[Entries taken from a collection]
______________________________
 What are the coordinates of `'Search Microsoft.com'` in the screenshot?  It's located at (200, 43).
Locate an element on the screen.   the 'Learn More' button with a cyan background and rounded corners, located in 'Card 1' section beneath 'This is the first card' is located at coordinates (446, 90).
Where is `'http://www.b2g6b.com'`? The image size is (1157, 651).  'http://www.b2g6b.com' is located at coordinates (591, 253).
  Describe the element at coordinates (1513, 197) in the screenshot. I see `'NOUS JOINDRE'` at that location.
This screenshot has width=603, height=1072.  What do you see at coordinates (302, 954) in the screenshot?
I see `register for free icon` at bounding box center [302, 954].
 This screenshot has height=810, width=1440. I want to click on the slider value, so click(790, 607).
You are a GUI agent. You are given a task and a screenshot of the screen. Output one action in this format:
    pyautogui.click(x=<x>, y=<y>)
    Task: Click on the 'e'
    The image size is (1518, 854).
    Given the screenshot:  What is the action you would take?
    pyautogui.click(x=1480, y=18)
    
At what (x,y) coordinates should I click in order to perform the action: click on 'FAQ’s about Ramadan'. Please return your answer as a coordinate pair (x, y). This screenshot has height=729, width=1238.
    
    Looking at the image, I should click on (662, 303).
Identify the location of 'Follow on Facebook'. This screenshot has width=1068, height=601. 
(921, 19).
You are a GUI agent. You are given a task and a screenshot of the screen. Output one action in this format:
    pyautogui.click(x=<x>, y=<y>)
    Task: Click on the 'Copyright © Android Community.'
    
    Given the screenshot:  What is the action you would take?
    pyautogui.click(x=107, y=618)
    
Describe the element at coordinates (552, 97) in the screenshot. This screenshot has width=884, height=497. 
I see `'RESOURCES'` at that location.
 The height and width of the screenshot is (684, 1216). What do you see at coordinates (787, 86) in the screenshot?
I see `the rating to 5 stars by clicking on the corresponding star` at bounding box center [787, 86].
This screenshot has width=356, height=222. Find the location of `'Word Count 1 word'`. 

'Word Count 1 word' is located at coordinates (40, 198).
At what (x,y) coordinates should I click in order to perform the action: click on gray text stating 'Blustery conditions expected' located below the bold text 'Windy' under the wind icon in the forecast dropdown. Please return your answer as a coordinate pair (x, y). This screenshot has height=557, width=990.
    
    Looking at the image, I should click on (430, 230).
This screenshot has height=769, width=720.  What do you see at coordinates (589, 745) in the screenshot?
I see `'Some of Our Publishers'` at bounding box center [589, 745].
______________________________
● Objective:
State how many lines in the rows above contain the string "Count". Reply with the number alone.

● Exercise result:
2